> [EXCERPTED TEXT]
- Opening Delimiter -

This blog is about Bamako, but I hope you’ll indulge me now when I write about someplace else. I spent the last few days on a kind of pilgrimage, a trip to the part of Mali where I used to live but which I haven’t seen for over ten years. I’d wanted to visit months earlier, but local responsibilities kept getting in the way, then the military coup. This month, with my return to the U.S. imminent, I realized it was now or never.
So my wife, kids, our friend Soumaila and I made the 400-km trip to Sikasso in Soumaila’s uncle’s Peugeot. The trip went smoothly. There were no signs of Mali’s political crisis, and we only had to stop twice, once outside Bamako so a policeman could check Soumaila’s license, and once outside Sikasso so a soldier could inspect the trunk.

- Closing Delimiter -

(Records from a data source)
- Opening Delimiter -

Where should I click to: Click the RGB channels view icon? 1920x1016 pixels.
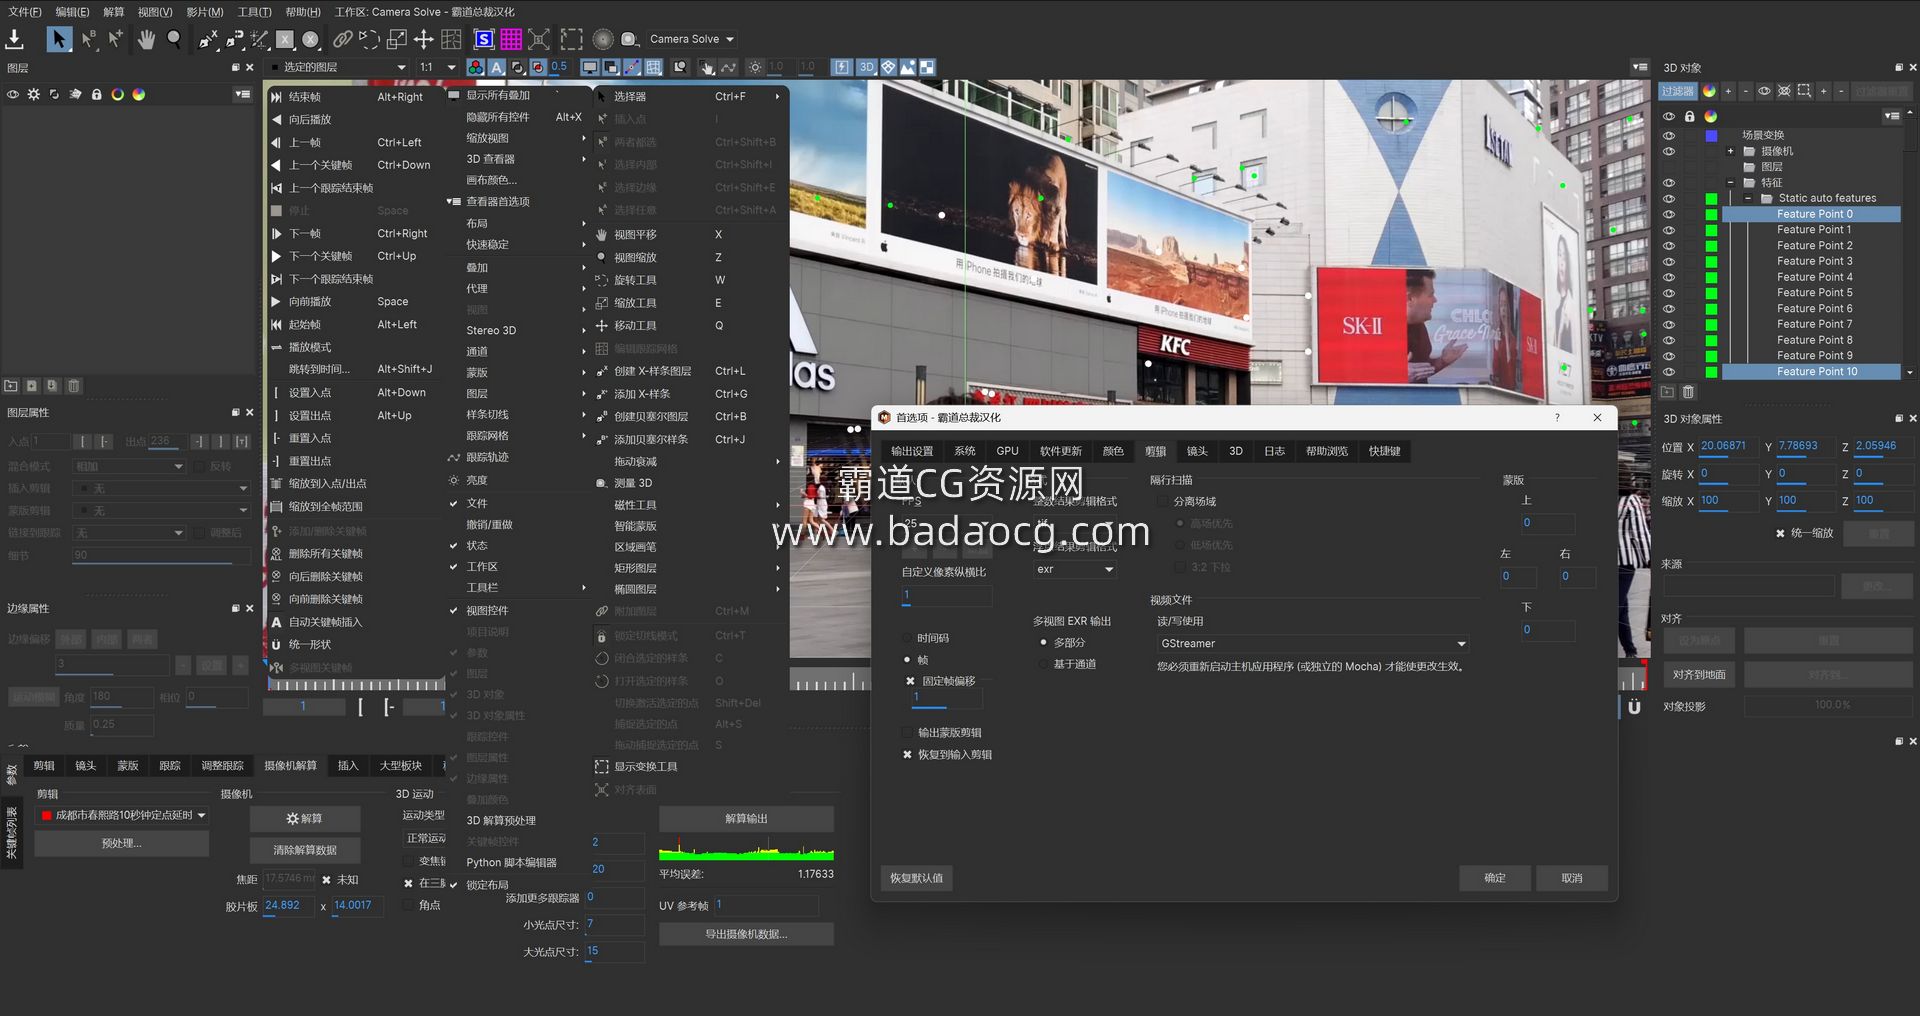click(476, 67)
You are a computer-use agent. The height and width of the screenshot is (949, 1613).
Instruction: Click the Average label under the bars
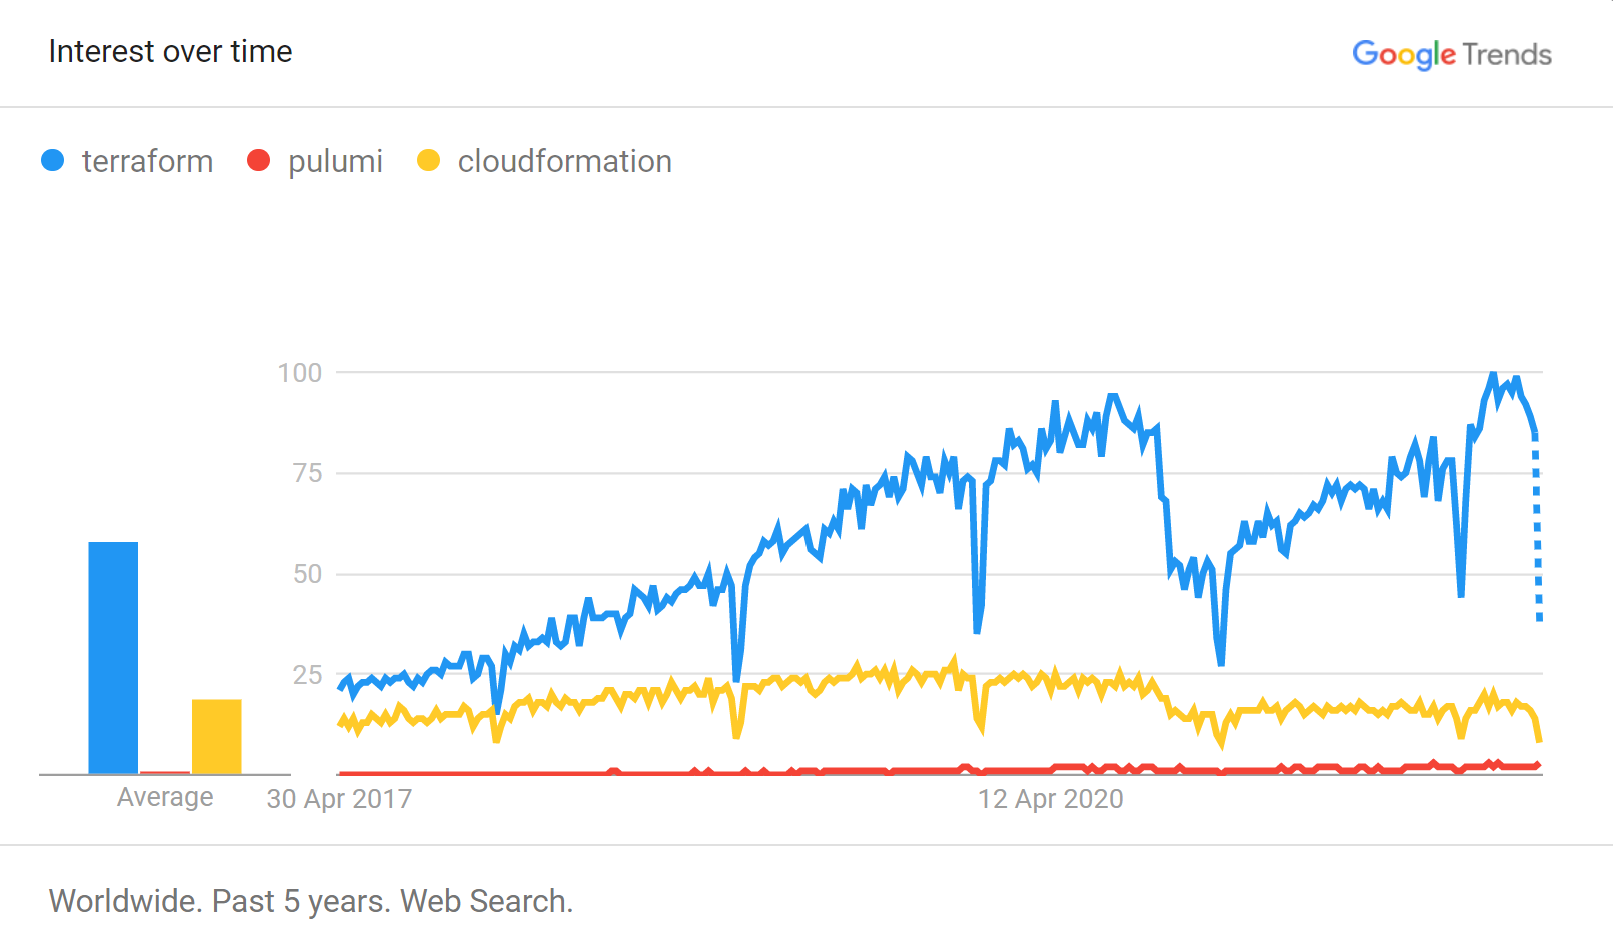click(x=165, y=797)
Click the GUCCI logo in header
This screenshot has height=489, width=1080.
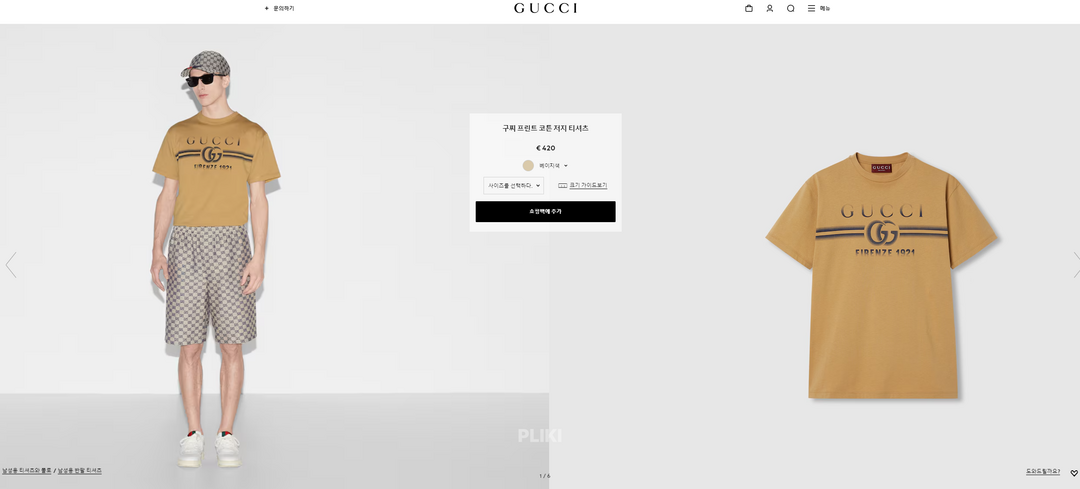546,8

- Closing Delimiter -

> [EXERCISE TASKS]
[1] Name everyone who, according to the blog post, made the trip to Sikasso.
[2] In the blog post, what car carried the group to Sikasso?
[3] Carry on the blog post about the trip to Sikasso from the point where it stops.

> [ANSWERS TO THE EXERCISES]
[1] The writer, the writer's wife, the writer's kids, and their friend Soumaila.

[2] Soumaila's uncle's Peugeot.

[3]
Sikasso is Mali’s second-largest city, with something like 200,000 inhabitants these days. It’s in the heart of the country’s most productive farmland, and serves as a transit point for goods entering Mali from Burkina Faso and Côte d’Ivoire. Sikasso isn’t a touristy place: when I first went there in 1997 there was only one restaurant worthy of the name, at the Hotel Mamelon, and even there the selections were sparse. Still today this same restaurant is pretty much the only place in town where you can sit and order food from a menu. Luckily for us, this time around they had everything we ordered, and the service was faster.
Like Bamako, Sikasso has grown rapidly over the last decade, nearly doubling in population. Many other things have changed as well since my last visit. The highway from Bamako has been resurfaced and is in wonderful shape. Many of the primary arteries through Sikasso are now paved as well. The marketplace, where I used to spend much of my free time hanging out, has recently been rebuilt with an expansive central roofed area where there used to be just individual stalls and shops. And there are banks everywhere now — where the city once had four or five, a dozen different banks are now represented in Sikasso, many with multiple branches and even ATM machines. Perhaps this means Sikasso residents have more money than before, or at least they’re keeping it in bank accounts more than they used to.
After a night there we took a day trip 100 km further south to the area near Kadiolo, down near the border with Côte d’Ivoire. The highway from Sikasso to the border hasn’t been resurfaced, in fact it’s in worse shape than I remember, with many potholes along the way.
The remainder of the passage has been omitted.